You can buy anything from eggs to automobiles, pay your bills or apply for a loan all from the comfort of your own home. Some estimates show half of the country’s buying population has done so through these technological means.

With that said, if this trend is expected to continue and grow for our farm families, the issue of broadband coverage gaps must be addressed.

The best way to look at this situation is to think of broadband coverage as part of the overall infrastructure needs in specific areas of the state or across the country. In order to maintain forward progress in rural development efforts, the idea of good roads and solid transportation venues is never in doubt.

Broadband coverage however, should be looked at no differently when recognizing its value to the rural development picture.

From a business prospective, I could not operate my family market nearly as efficiently without adequate broadband connectivity. Most of the local farm markets across the state have made an effort to accommodate their customers as more and more of them use credit and debit cards to make purchases. We must have that optimum connectivity in order to make those transactions safely and efficiently.

Many of our producers also rely on the internet to make sales in other parts of the state, the country and even around the world. As technology has advance to allow us this opportunity, the need for adequate broadband coverage becomes a necessity not a luxury.

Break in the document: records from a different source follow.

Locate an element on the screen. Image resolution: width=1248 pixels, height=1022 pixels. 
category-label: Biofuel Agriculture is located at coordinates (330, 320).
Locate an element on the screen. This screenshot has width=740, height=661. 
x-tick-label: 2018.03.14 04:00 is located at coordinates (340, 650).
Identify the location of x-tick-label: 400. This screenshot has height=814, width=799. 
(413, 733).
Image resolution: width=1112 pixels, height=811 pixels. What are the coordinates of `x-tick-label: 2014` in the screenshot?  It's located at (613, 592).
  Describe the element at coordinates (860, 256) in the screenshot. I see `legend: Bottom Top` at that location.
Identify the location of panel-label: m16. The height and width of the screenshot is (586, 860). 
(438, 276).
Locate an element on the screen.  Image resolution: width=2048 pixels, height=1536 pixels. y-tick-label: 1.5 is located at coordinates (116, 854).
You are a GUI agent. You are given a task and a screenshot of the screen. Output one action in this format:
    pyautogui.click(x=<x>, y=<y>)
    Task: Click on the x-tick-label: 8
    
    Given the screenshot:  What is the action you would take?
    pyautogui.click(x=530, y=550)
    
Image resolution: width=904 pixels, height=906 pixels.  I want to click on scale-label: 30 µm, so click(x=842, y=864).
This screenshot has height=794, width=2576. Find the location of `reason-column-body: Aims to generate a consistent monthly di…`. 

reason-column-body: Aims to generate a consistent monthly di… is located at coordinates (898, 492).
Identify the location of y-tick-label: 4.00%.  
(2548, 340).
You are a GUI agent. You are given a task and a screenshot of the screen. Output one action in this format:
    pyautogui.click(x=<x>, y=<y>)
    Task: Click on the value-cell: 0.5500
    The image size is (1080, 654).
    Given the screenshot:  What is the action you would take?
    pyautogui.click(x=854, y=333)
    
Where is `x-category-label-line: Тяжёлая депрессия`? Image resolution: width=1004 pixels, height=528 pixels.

From a crop production perspective, it’s important to realize how valuable advanced technology is to producers throughout the growing season. The dependence on organized data collected from the use of GPS mapping in precision agriculture and yield monitoring devices, for instance, has grown to the point we really can’t do without that technology. Sufficient broadband coverage is critical to collect, analyze and disseminate this information in an efficient manner.

While it may sound simple, gaining dependable broadband service isn’t always easy to supply in rural areas. The availability of fast, reliable broadband has been elusive in some of Kentucky’s farm communities. There have been several efforts to improve availability and we need these initiatives to keep up with demand. 

But any lapse in this much needed accessibility is not just an inconvenience for individuals wanting to utilize the internet, but to all small businesses in rural areas that depend on adequate connectivity to operate.

The bottom line is this, access to adequate, affordable broadband is not only vital to farm families and rural businesses but for overall economic growth and ultimately quality of life. If we had approached the rural electric system like we are approaching rural broadband, a lot of Kentucky would still be in the dark.